┌─ Selected text

Is it actually true that mainstream consensus is built on the back of obsessive autism? I think the best argument for that being true would be something like:
Prestige academia is full of obsessive autists. Thus the consensus in prestige academia comes from diving into the details.
Prestige academia writes press releases that are picked up by news media and become mainstream consensus. Science journalism is actually good.
BTW, the reliability of mainstream consensus is to some degree a self-defying prophecy. The more trustworthy people believe the consensus to be, the less likely they are to think critically about it, and the less reliable it becomes.
The obsessive autists who have spent 10,000 hours researching the topic and writing boring articles in support of the mainstream position are left ignored.
It seems like you're spanning up three different categories of thinkers: Academics, public intellectuals, and "obsessive autists".
Notice that the examples you give overlap in those categories: Hanson and Caplan are academics (professors!), while the Natália Mendonça is not an academic, but is approaching being a public intellectual by now(?). Similarly, Scott Alexander strikes me as being in the "public intellectual" bucket much more than any other bucket.
So your conclusion, as far as I read the article, should be "read obsessive autists" instead of "read obsessive autists that support the mainstream view". This is my current best guess—"obsessive autists" are usually not under much strong pressure to say politically palatable things, very unlike professors.
I think I've noticed some sort of cognitive bias in myself and others where we are naturally biased towards "contrarian" or "secret" views because it feels good to know something that others don't know / be right about something that so many people are wrong about.
Does this bias have a name? Is this documented anywhere? Should I do research on this?
GPT4 says it's the Illusion of asymmetric insight, which I'm not sure is the same thing (I think it is the more general term, whereas I'm looking for one specific to contrarian views). (Edit: it's totally not what I was looking for) Interestingly, it only has one hit on lesswrong. I think more people should know about this (the specific one about contrarianism) since it seems fairly common.
Edit: The illusion of asymmetric insight is totally the wrong name. It seems closer to the illusion of exclusivity although that does not feel right (that is a method for selling products, not the name of a cognitive bias that makes people believe in contrarian stuff because they want to be special).
It may be useful to write about how a consumer can distinguish contrarian takes from original insights. Until that's a common skill, there will remain a market for contrarians.

└─
┌─ Data section

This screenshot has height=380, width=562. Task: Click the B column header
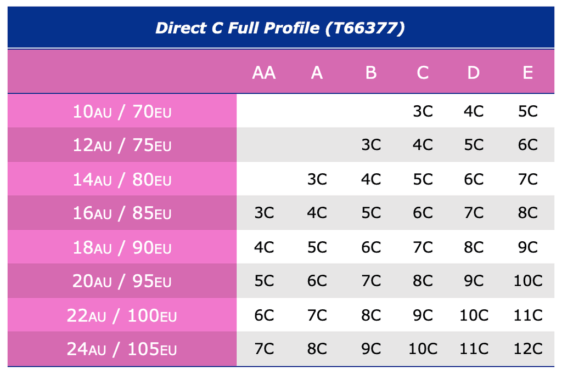click(371, 73)
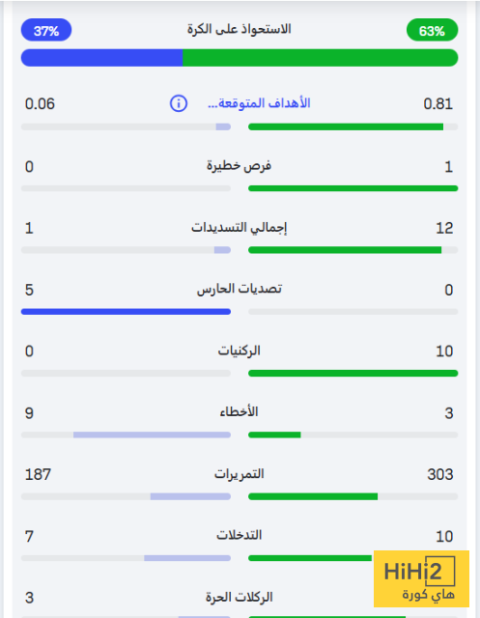Click the green 12 shots bar
480x618 pixels.
pos(345,250)
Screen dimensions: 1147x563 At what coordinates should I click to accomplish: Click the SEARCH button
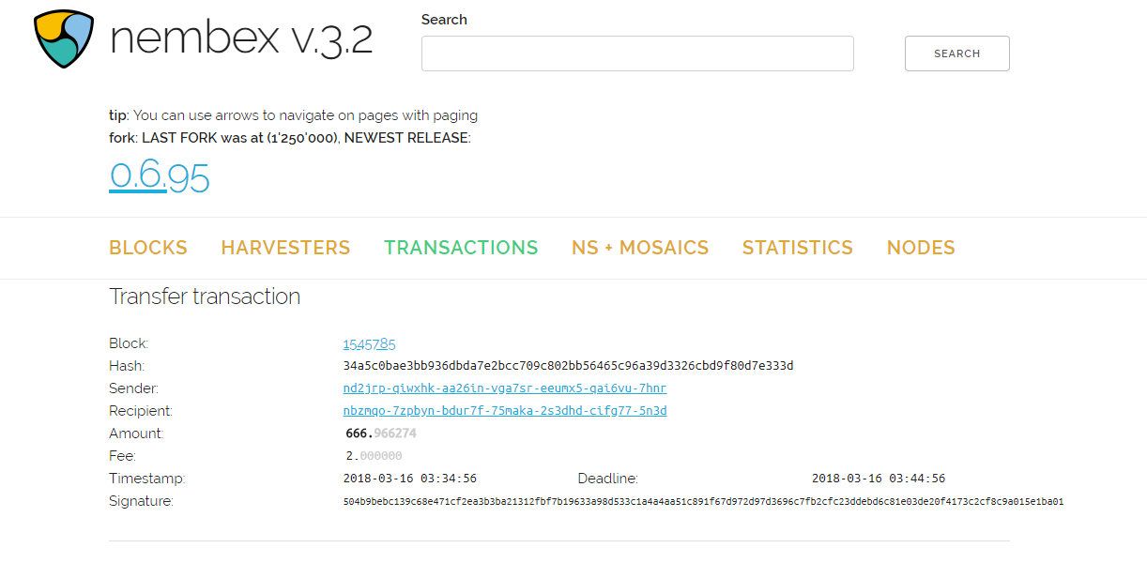(957, 53)
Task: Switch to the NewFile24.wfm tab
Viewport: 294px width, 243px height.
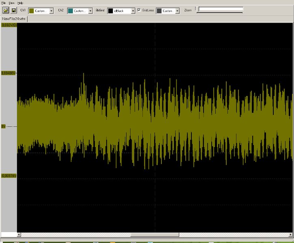Action: pos(14,19)
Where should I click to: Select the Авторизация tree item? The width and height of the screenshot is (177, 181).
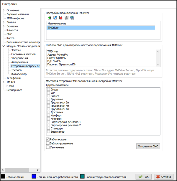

└─

■ Complete the following ■
A – Repeat word for word the part of the text on mainstream consensus that opens with the words containing "I think I've" and closes with "research on this?".
B – List every person named in the text on mainstream consensus.

■ Results ■
A –
I think I've noticed some sort of cognitive bias in myself and others where we are naturally biased towards "contrarian" or "secret" views because it feels good to know something that others don't know / be right about something that so many people are wrong about.
Does this bias have a name? Is this documented anywhere? Should I do research on this?

B –
Hanson
Caplan
Natália Mendonça
Scott Alexander